Oil prices have been choppy on Tuesday, with front-month WTI future erasing earlier session gains that saw prices rise as high as $105.50 to drop as low as $101.00. Prices have now stabilised in the $103.00s. The EU announced new sanctions on Russia, including a ban on all coal imports, in response to alleged widespread war crimes committed by Russian forces against Ukrainian civilians. The EU did not announce new sanctions on Russia’s oil industry, rather indicating that they would come soon, thus removing one potential bullish catalyst for oil prices.
But as the pressure mounts on Western nations to inflict more damage on Russia’s economy, geopolitical risks are set to remain strongly supportive of the oil complex. Add to that the fact that newsflow regarding peace talks has been less optimistic this week than in previous weeks, with recent war crime allegations clearly darkening the mood.

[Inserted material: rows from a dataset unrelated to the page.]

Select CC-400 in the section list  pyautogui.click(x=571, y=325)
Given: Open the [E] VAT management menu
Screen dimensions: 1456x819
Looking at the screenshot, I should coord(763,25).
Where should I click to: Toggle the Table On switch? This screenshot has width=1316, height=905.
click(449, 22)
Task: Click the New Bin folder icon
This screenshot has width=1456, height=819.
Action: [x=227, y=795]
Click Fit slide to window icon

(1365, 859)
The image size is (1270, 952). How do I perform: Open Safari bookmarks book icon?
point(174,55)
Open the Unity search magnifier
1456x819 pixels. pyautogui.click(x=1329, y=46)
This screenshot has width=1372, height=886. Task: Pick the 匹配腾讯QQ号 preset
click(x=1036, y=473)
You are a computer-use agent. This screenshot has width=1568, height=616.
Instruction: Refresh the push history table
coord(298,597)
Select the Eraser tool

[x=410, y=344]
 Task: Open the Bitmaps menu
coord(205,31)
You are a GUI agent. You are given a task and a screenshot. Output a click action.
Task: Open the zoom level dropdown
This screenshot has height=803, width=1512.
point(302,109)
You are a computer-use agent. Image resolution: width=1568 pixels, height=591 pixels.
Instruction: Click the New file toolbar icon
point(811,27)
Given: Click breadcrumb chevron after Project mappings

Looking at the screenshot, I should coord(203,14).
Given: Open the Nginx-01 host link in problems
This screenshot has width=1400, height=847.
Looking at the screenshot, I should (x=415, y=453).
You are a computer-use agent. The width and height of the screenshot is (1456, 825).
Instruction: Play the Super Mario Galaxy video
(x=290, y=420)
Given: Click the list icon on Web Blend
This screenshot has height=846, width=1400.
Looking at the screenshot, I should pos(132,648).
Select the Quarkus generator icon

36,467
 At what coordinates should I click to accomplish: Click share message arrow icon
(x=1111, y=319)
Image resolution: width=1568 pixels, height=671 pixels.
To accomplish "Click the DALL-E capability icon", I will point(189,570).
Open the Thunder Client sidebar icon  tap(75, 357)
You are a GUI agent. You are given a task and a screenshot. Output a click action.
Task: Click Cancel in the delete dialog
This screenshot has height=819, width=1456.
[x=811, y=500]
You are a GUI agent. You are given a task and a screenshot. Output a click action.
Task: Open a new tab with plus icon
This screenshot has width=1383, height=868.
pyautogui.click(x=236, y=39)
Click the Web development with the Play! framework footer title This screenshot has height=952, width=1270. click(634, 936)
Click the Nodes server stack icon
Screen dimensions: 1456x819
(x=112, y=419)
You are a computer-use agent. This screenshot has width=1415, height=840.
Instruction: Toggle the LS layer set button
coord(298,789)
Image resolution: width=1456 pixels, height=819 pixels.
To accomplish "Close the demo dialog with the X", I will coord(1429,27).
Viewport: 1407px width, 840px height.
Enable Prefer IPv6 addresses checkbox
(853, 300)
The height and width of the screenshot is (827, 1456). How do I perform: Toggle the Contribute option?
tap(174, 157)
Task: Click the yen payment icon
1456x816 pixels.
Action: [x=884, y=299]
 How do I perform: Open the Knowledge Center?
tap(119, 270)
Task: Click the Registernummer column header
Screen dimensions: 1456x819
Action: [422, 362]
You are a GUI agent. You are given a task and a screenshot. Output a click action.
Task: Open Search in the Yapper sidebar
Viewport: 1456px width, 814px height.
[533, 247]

The prospect of an imminent peace deal looks slim.
As a result, despite the US’ recent historic oil reserve release announcement, a $100 or high WTI price continues to make good sense. After all, progress in US/Iran talks appears to have once again stalled and OPEC+ leading nations Saudi Arabia and the UAE seem anything but eager to open to taps. If the recent pullback from earlier highs near the 21-Day Moving Average in the $106.00s continues, it wouldn’t be surprising to see dip-buyers emerge around the $100 level.